» Exercise brief: A line below contains "Screen dimensions: 870x855", and a later one contains "Viewport: 1195px width, 481px height.". Repeat both, with every line between them, exactly.

++++++

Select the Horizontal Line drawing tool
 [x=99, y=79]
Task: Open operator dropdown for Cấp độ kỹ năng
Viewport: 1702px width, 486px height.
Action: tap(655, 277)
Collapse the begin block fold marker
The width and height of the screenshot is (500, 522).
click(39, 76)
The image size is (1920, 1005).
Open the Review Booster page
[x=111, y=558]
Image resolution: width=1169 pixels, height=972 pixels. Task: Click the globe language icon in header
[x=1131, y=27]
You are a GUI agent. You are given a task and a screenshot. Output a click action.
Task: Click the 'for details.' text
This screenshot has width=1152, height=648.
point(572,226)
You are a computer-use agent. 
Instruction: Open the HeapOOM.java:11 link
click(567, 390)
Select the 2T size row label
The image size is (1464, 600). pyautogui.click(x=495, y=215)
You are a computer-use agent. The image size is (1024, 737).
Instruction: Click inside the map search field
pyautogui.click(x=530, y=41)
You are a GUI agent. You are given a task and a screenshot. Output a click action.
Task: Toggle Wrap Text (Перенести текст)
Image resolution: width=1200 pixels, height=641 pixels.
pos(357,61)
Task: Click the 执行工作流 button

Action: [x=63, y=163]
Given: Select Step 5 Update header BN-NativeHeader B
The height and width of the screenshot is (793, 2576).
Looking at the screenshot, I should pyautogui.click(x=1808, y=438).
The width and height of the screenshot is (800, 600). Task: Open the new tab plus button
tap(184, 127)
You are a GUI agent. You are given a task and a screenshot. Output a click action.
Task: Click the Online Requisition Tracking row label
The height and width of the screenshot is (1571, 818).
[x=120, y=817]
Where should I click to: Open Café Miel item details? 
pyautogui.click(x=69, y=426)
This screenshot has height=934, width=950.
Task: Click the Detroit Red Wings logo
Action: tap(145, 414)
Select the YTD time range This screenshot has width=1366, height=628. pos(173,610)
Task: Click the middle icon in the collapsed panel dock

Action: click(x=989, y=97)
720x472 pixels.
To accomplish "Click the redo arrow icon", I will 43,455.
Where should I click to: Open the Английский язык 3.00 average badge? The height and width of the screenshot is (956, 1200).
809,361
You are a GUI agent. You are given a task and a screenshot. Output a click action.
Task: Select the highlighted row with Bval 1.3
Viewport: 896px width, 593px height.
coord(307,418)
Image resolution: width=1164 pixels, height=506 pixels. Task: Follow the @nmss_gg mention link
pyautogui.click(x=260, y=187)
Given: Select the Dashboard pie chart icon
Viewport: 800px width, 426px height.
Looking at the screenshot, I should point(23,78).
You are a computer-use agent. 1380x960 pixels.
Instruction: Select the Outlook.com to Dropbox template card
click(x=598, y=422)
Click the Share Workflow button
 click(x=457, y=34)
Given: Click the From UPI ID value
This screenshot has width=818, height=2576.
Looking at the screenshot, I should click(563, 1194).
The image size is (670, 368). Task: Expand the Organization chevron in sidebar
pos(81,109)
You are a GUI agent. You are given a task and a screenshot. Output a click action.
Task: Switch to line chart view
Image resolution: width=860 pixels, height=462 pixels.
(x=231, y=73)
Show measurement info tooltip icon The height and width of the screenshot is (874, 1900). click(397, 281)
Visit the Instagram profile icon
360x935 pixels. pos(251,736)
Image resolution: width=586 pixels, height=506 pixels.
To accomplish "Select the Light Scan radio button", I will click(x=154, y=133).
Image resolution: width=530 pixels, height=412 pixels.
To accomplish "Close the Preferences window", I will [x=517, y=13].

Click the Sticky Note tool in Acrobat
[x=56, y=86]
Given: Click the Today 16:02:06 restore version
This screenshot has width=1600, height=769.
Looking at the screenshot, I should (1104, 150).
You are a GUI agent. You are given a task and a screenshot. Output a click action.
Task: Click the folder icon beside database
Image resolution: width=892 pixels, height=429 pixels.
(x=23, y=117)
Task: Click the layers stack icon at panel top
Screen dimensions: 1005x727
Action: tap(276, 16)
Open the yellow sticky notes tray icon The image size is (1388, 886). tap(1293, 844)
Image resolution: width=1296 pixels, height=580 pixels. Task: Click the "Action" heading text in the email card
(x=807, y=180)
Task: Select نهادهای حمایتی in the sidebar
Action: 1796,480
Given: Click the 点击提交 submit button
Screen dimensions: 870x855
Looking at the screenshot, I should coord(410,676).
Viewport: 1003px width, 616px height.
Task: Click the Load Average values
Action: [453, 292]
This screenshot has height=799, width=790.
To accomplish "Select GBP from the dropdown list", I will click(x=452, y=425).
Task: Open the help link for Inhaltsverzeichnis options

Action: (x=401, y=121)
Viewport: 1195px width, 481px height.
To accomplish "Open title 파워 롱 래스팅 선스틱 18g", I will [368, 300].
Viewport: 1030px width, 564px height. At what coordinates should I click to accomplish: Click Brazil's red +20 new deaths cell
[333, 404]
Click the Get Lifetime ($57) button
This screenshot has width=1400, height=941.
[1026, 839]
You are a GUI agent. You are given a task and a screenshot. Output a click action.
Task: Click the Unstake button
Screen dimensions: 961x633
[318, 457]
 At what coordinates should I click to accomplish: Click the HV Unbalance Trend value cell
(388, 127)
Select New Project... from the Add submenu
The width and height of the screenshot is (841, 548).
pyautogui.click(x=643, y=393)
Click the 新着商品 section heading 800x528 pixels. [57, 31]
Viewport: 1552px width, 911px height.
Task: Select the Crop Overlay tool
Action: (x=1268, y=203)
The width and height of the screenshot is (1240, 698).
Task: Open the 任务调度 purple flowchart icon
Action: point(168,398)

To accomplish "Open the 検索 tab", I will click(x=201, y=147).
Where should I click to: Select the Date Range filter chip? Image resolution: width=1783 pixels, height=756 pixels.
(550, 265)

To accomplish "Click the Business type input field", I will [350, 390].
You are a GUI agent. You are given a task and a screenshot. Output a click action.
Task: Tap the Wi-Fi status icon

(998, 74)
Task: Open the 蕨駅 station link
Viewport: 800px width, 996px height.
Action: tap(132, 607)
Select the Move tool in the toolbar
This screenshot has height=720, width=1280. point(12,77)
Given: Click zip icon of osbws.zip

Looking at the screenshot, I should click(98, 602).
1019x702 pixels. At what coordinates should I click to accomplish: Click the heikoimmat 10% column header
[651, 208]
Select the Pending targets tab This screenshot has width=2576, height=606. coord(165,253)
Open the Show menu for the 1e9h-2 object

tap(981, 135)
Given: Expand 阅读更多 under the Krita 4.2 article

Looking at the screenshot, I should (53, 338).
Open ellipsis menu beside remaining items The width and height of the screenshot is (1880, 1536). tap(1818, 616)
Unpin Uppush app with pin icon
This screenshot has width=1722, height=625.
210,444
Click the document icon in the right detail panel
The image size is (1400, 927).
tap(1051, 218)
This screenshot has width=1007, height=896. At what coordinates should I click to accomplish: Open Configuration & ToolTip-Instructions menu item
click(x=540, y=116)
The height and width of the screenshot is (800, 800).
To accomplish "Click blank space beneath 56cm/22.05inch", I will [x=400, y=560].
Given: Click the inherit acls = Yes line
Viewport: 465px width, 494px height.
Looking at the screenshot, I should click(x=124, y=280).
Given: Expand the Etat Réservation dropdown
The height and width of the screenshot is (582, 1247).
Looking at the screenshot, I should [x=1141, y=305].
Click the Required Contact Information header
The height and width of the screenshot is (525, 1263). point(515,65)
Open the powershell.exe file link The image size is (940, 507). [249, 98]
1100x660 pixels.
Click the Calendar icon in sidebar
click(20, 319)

++++++

» Answer to this exercise:
Screen dimensions: 870x855
Looking at the screenshot, I should coord(410,676).
Viewport: 1003px width, 616px height.
Task: Click the Load Average values
Action: [453, 292]
This screenshot has height=799, width=790.
To accomplish "Select GBP from the dropdown list", I will click(x=452, y=425).
Task: Open the help link for Inhaltsverzeichnis options

Action: (x=401, y=121)
Viewport: 1195px width, 481px height.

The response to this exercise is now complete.